Syllepte eriopisalis

Scientific classification
- Kingdom: Animalia
- Phylum: Arthropoda
- Class: Insecta
- Order: Lepidoptera
- Family: Crambidae
- Genus: Syllepte
- Species: S. eriopisalis
- Binomial name: Syllepte eriopisalis (Walker, 1859)
- Synonyms: Botys eriopisalis Walker, 1859; Pyrausta eriopisalis; Glauconoe atrigenalis Warren, 1896;

= Syllepte eriopisalis =

- Authority: (Walker, 1859)
- Synonyms: Botys eriopisalis Walker, 1859, Pyrausta eriopisalis, Glauconoe atrigenalis Warren, 1896

Species of moth

Syllepte eriopisalis is a moth in the family Crambidae. It was described by Francis Walker in 1859. It is found on Borneo and in India.

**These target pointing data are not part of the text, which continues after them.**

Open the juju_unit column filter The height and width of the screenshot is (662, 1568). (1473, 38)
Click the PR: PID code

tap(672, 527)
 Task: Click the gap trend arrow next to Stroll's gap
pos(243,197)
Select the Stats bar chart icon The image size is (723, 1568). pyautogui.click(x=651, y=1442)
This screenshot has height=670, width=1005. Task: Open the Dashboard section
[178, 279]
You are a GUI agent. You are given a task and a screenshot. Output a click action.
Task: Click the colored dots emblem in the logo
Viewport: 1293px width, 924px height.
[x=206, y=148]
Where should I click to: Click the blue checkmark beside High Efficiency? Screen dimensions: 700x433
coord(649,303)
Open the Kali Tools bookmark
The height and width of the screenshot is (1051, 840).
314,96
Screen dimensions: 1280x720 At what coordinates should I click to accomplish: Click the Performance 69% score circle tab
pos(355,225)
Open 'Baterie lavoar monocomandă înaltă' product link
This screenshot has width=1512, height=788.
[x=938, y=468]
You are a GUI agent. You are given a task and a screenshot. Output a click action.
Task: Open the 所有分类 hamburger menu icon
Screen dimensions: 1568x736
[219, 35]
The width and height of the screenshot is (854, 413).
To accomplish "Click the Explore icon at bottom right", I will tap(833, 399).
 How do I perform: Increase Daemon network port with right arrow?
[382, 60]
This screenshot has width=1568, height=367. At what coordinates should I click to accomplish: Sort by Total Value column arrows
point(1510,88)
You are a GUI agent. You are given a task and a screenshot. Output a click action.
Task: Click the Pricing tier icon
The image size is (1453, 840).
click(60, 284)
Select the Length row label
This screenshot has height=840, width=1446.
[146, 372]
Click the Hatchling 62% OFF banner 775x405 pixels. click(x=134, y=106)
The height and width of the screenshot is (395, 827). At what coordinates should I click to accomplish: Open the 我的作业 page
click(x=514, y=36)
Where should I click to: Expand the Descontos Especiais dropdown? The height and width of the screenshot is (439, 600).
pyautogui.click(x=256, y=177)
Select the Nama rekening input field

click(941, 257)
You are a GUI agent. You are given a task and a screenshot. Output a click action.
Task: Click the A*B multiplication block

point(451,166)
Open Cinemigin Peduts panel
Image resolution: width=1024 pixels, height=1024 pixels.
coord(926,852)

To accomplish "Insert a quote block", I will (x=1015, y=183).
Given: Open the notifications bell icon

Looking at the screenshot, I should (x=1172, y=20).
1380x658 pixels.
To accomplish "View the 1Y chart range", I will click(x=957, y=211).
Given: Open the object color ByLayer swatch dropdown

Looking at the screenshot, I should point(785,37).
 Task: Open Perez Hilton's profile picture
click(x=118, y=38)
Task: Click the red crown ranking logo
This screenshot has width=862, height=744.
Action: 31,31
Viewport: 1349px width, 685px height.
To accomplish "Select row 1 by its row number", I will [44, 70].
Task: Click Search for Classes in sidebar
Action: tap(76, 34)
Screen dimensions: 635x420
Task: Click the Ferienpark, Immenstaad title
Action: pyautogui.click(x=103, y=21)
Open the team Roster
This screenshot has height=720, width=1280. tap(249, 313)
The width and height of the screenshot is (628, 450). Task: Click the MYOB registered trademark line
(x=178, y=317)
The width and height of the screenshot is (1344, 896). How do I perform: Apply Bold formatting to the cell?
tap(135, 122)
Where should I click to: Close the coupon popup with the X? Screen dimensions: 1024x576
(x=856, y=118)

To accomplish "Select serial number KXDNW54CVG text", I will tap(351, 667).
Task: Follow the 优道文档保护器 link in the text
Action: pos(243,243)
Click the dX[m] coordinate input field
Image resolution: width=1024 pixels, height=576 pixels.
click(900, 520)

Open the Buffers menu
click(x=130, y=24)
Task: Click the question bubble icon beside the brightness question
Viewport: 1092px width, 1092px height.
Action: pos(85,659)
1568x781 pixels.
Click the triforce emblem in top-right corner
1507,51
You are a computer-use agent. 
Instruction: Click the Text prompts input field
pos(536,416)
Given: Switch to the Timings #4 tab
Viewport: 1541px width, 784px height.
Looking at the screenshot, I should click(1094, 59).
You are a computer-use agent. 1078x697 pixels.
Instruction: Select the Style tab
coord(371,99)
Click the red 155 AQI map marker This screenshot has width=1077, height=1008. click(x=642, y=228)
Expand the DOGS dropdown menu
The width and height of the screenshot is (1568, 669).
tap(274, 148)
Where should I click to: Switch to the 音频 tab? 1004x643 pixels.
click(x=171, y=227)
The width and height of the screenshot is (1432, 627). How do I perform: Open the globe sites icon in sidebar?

The wingspan is about 34 mm. Adults are fuscous grey, the forewings with the base of the costa fuscous. There is an obliquely sinuous antemedial
fuscous line and a black speck in the cell. Both wings have a black discocellular lunule and postmedial minutely dentate fuscous line bent outwards between veins 5 and 2, then retracted to below the angle of the cell.